(Items from a data source)
━━━━━━━━
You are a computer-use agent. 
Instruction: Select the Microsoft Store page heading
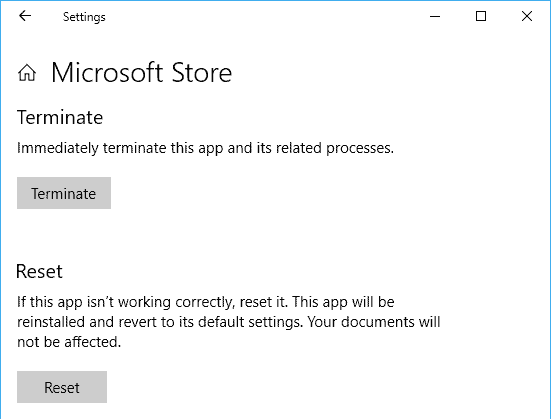(x=142, y=73)
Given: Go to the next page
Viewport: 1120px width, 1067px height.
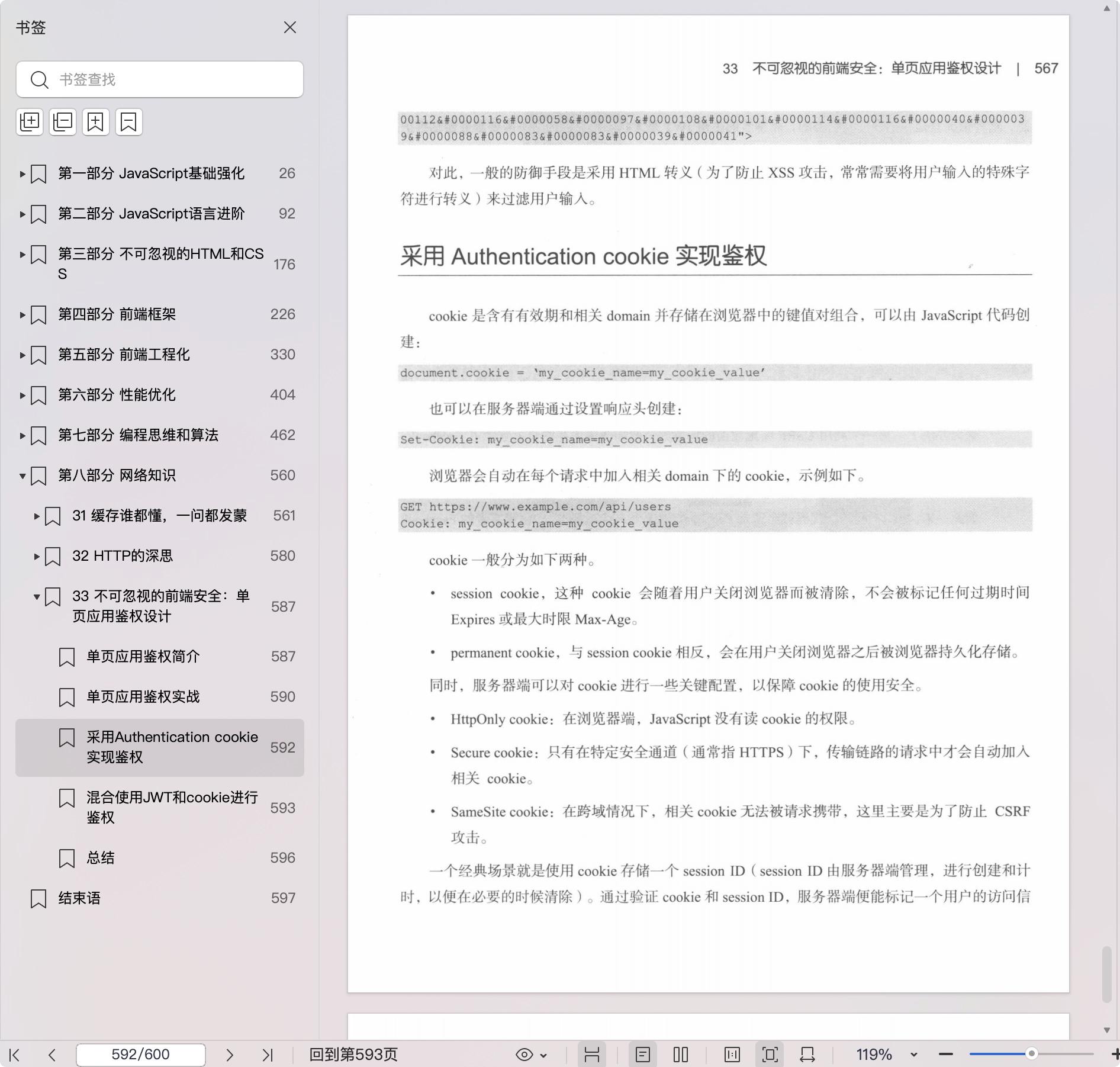Looking at the screenshot, I should 230,1055.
━━━━━━━━
_Request_.
Rewrite the rows above, substituting "view" for each occurrence of "page" and keeping everything else unchanged. Omit the pictures from your answer.

_Final result_.
You are a computer-use agent. 
Instruction: Select the Microsoft Store view heading
(x=142, y=73)
Given: Go to the next view
Viewport: 1120px width, 1067px height.
Looking at the screenshot, I should 230,1055.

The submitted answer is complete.